Every UCP transaction generates a complete audit log accessible to the consumer. Agents cannot make purchases outside the logged event stream.

Strategic Implications for Merchants

UCP is infrastructure-layer work with significant competitive implications. Merchants who implement UCP early will have their products discoverable by AI shopping agents as those agents gain consumer adoption. Merchants who wait will face a harder catch-up problem as agent traffic concentrates among compliant merchants.

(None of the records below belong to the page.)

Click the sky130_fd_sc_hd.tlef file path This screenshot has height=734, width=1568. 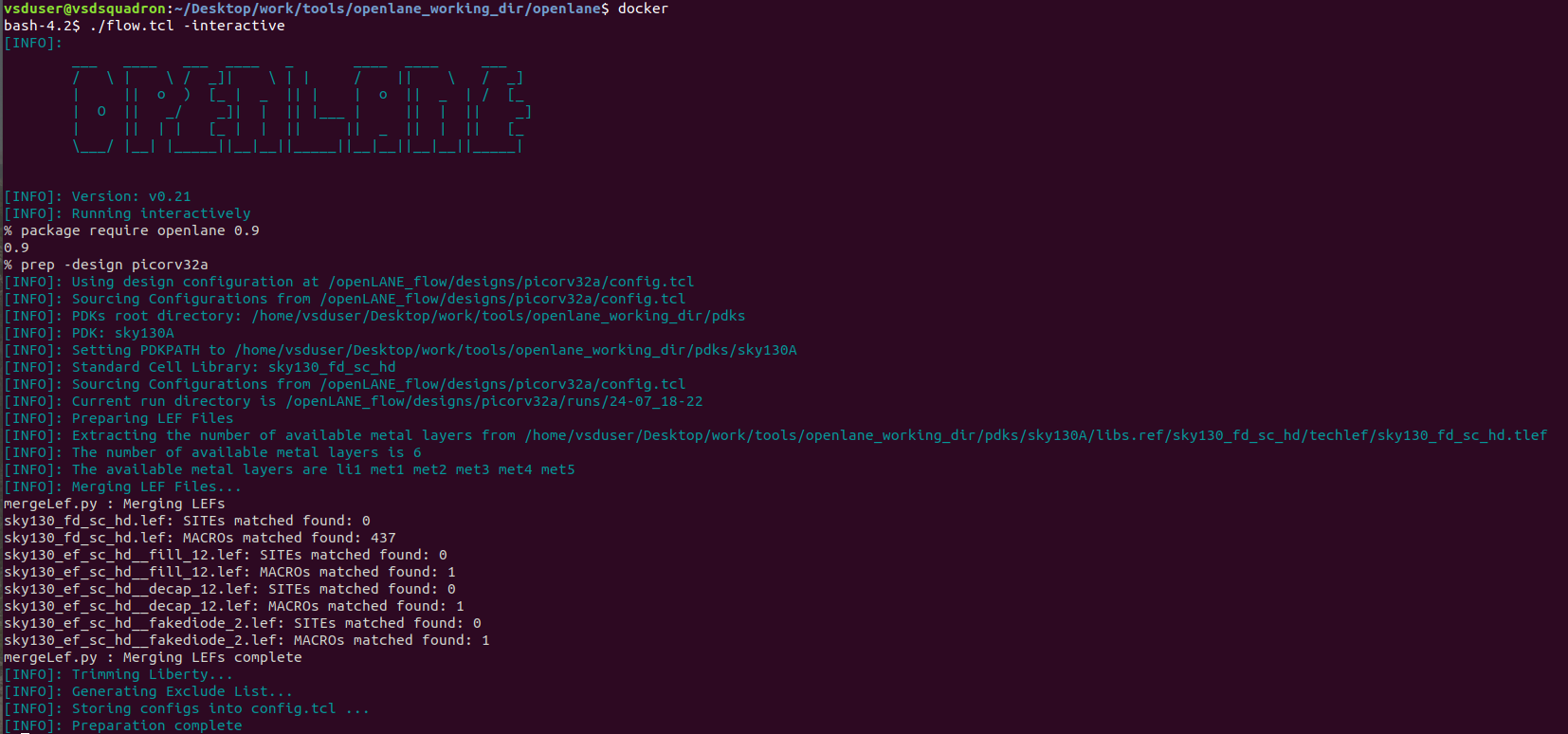pos(1035,435)
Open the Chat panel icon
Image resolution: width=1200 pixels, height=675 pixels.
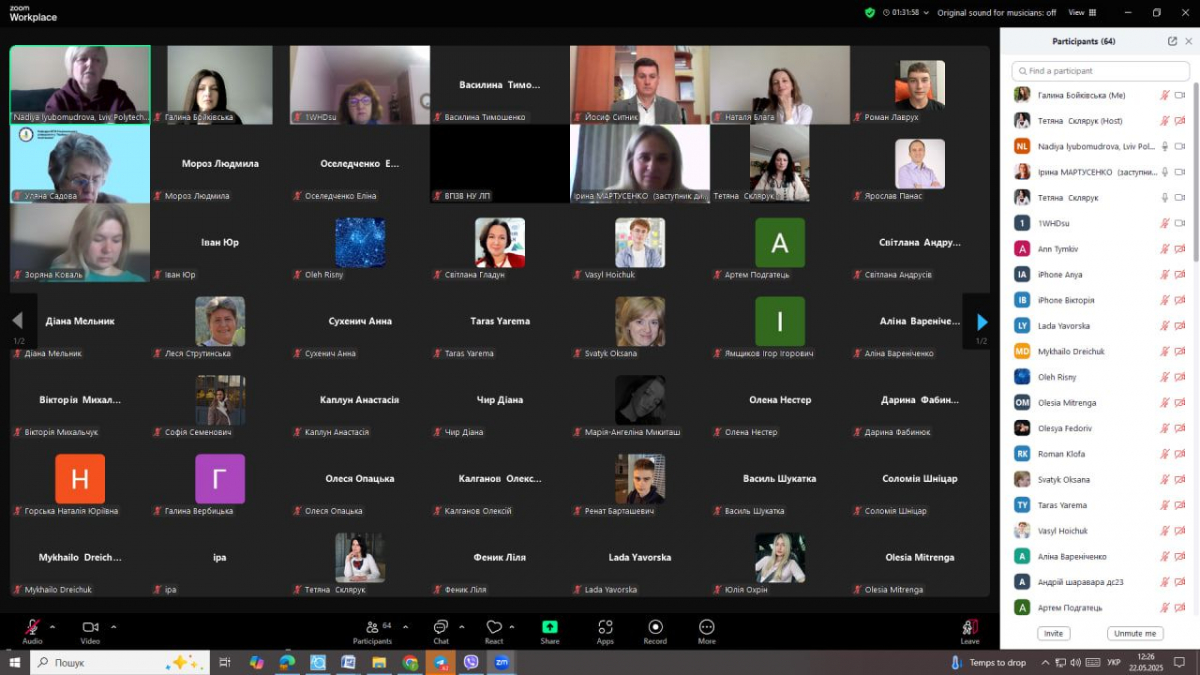pos(440,627)
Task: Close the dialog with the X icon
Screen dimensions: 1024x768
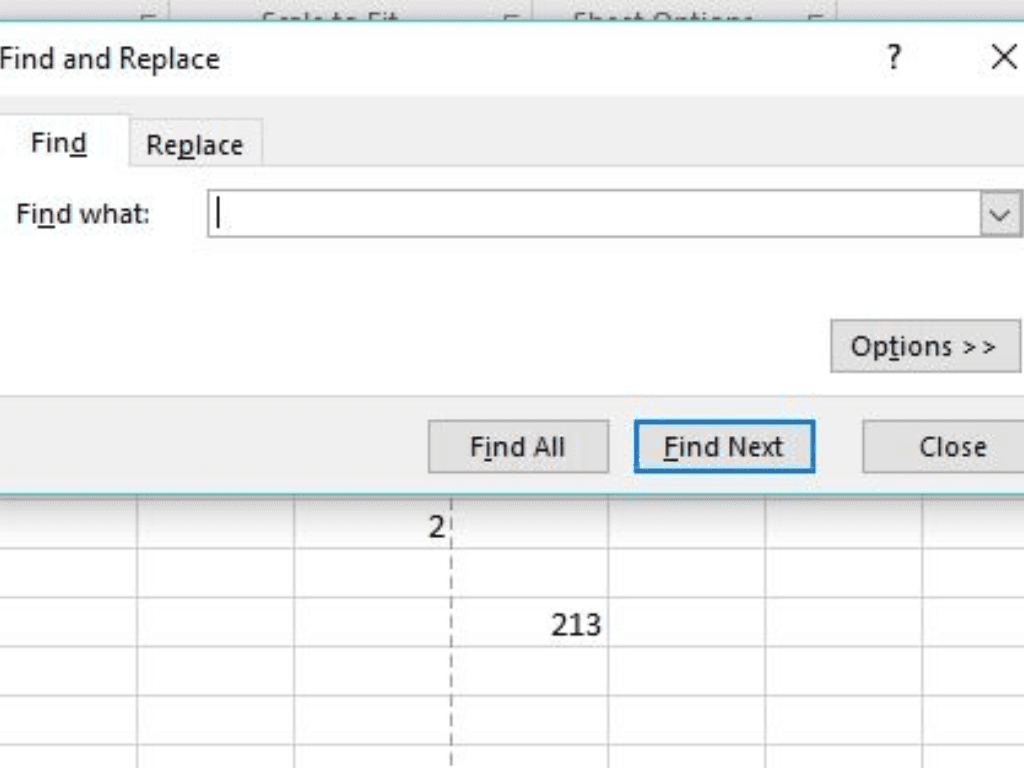Action: click(x=1003, y=58)
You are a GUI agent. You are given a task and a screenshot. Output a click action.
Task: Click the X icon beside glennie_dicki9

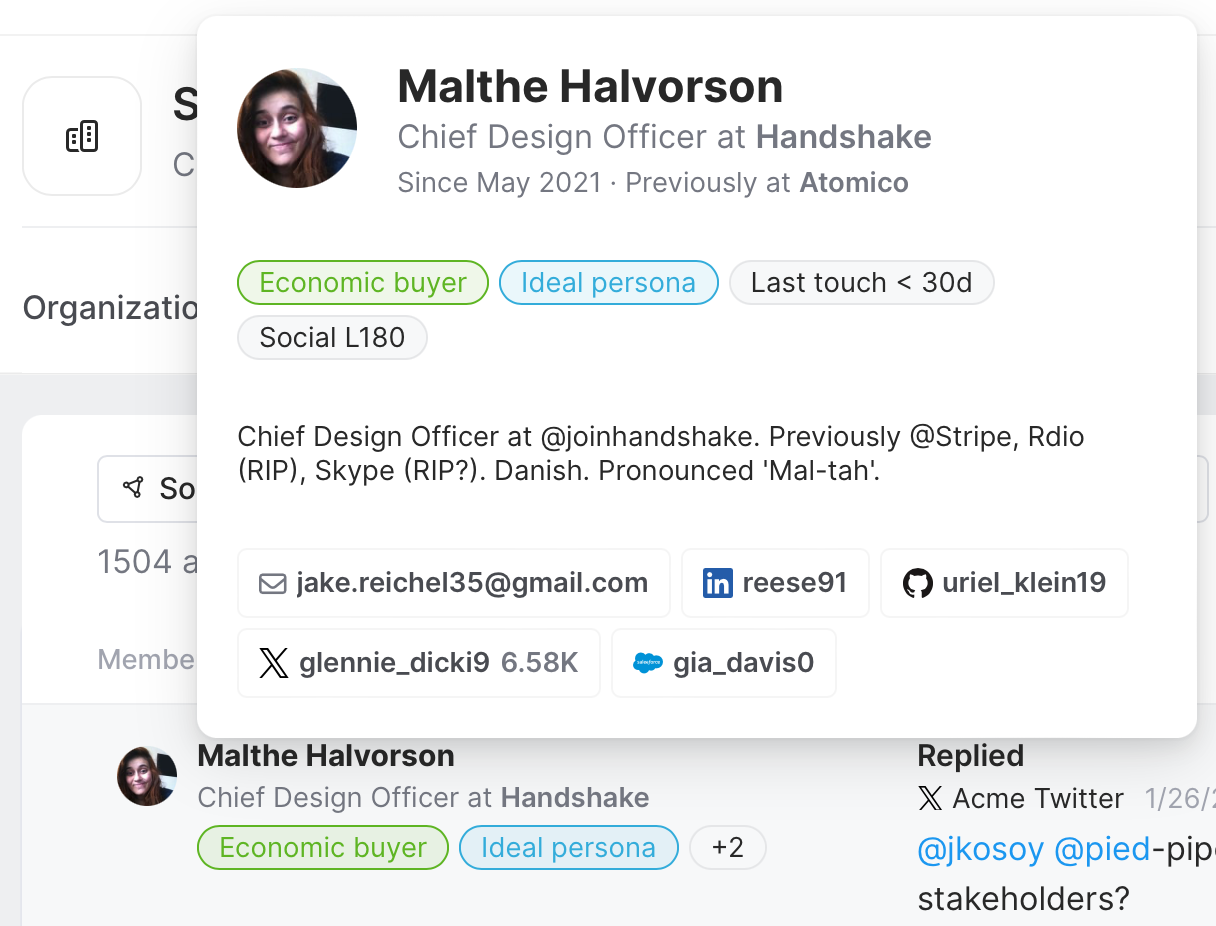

The competitive dynamics are particularly acute for high-consideration purchases where consumers benefit most from AI assistance — home electronics, apparel, furniture, sporting goods. These are categories where an AI agent's ability to query across merchants, compare specifications, and build complete carts provides genuine consumer value. Early UCP adopters in these categories will see the highest incremental traffic from agentic shopping surfaces. For a full assessment of how our team approaches eCommerce strategy including emerging protocol adoption, we work with clients on both the technical implementation and the go-to-market positioning of new commerce capabilities.

Prioritize UCP if...
  • High-consideration product categories
  • Strong existing Google Shopping presence
  • Dynamic inventory or pricing
  • Shopify or official partner platform
  • Significant US market focus
Consider waiting if...
  • Commodity products with low AI search intent
  • Primarily repeat/subscription purchases
  • Complex custom configuration requirements
  • Non-US primary market
  • Current Merchant Center data quality issues

Current Limitations and Roadmap

UCP is a significant advance in agentic commerce infrastructure, but it carries real constraints that merchants should understand before committing resources to implementation. The protocol is still evolving, the consumer-facing AI surfaces are in limited rollout, and the engineering investment is non-trivial.